American poet, literary critic, academic (born 1940)

Robert Pinsky (born October 20, 1940) is an American poet, essayist, literary critic, and translator. He was the first United States Poet Laureate to serve three terms. Recognized worldwide, Pinsky's work has earned numerous accolades. Pinsky is a professor of English and creative writing in the graduate writing program at Boston University. In 2015, the university named him a William Fairfield Warren Distinguished Professor, the highest honor bestowed on senior faculty members who are actively involved in teaching, research, scholarship, and university civic life.

== Biography ==

=== Early life and education ===
Pinsky was born in Long Branch, New Jersey, to Jewish parents, Sylvia (née Eisenberg) and Milford Simon Pinsky, an optician. He attended Long Branch High School. He received a B.A. from Rutgers University in New Brunswick, New Jersey, and earned both an M.A. and PhD from Stanford University, where he was a Stegner Fellow in creative writing. He was a student of Francis Fergusson and Paul Fussell at Rutgers and Yvor Winters at Stanford.

=== Personal life ===
Pinsky married Ellen Jane Bailey, a clinical psychologist, in 1961. They have three children. Pinsky taught at Wellesley College and at the University of California at Berkeley, and since 1989 has lived in Cambridge, Massachusetts, and teaches in the graduate writing program at Boston University.

=== Career ===
Early on, Pinsky was inspired by the flow and tension of jazz and the excitement that it made him feel. As a former saxophonist, he has said that being a musician was a profoundly influential experience that he has tried to reproduce in his poetry. The musicality of poetry was and is extremely important to his work. Additionally, Pinsky revealed in a 1999 interview with Bomb Magazine that he enjoys jazz for its "physical immediacy, improvisation and also the sense that a lifetime of suffering and study and thought and emotion is behind some single phrase."

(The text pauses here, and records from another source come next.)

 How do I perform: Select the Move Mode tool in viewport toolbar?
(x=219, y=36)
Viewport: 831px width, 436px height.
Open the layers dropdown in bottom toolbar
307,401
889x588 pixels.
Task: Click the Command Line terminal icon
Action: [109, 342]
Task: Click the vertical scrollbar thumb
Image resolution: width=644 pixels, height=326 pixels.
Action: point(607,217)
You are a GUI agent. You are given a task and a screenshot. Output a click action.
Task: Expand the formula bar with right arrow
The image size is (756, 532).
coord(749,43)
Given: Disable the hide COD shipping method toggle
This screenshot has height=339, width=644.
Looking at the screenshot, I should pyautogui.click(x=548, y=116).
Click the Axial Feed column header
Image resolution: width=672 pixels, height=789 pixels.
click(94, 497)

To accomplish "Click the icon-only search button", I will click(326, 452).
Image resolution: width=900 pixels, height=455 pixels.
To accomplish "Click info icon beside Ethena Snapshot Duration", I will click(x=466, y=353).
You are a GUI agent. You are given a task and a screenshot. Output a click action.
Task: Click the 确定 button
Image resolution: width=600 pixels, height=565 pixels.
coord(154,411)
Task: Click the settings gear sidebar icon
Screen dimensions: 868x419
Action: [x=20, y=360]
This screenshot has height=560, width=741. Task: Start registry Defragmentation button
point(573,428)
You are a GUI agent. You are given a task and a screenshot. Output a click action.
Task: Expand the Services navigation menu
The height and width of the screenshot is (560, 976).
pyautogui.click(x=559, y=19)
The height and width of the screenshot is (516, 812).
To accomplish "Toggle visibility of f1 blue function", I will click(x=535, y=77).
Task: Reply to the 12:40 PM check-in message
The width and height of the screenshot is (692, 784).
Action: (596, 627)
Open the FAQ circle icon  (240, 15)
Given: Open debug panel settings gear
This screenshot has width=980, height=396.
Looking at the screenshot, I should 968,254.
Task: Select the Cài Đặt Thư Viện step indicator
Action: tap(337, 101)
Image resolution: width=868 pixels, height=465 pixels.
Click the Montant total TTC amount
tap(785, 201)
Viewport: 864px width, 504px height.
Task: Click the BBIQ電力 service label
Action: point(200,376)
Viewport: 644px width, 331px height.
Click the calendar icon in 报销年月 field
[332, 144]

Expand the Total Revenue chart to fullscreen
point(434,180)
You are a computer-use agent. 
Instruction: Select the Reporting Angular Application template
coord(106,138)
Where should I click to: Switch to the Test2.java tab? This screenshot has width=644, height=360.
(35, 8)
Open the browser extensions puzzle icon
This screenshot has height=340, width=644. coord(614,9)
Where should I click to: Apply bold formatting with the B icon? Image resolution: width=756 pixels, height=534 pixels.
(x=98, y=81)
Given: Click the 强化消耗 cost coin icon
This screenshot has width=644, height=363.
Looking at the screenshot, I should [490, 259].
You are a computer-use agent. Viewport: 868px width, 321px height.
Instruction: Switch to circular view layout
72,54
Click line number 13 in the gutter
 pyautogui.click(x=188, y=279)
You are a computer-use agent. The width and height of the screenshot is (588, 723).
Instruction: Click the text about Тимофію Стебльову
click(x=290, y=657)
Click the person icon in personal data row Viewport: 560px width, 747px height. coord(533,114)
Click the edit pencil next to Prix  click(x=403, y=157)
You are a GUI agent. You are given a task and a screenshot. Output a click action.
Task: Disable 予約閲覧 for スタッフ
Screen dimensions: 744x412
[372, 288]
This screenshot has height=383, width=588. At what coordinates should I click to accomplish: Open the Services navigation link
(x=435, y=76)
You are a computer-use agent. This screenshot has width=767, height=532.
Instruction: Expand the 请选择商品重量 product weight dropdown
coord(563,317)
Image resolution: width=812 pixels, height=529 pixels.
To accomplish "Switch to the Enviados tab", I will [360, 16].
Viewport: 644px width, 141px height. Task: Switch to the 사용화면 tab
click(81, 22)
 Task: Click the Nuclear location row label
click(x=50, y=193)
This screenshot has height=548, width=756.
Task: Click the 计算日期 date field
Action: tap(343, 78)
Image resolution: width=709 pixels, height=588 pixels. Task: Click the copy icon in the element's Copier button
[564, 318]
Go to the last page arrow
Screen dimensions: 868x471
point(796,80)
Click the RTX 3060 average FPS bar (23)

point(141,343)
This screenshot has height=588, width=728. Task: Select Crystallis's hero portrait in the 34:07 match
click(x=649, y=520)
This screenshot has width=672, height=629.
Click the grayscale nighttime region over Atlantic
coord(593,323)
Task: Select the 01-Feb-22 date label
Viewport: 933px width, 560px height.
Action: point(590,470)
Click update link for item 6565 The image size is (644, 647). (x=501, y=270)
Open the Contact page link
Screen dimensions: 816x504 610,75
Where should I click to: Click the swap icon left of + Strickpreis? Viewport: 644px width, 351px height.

Pinsky has acknowledged that his poetry would change somewhat depending on the particular subjectivity of each reader. Embracing the idea that people's individuality would fill out the poem, he has said, "The poetry I love is vocal, composed with the poet's voice and I believe its proper culmination is to be read with a reader's imagined or actual voice. The human voice in that sense is not electronically reproduced or amplified; it's the actual living breath inside a body—not necessarily an expert's body or the artist's body. Whoever reads the poem aloud becomes the proper medium for the poem." Pinsky observes 'the kind of poetry I write emphasizes the physical qualities of the words' for poetry to Pinsky, is a vocal art, not necessarily performative, but reading to one self or recalling some lines by memory. Pinsky comments 'all language is necessarily abstract' . No aspect of a poem, he observes, is more singular, more unique, than its rhythm, for there are no rules.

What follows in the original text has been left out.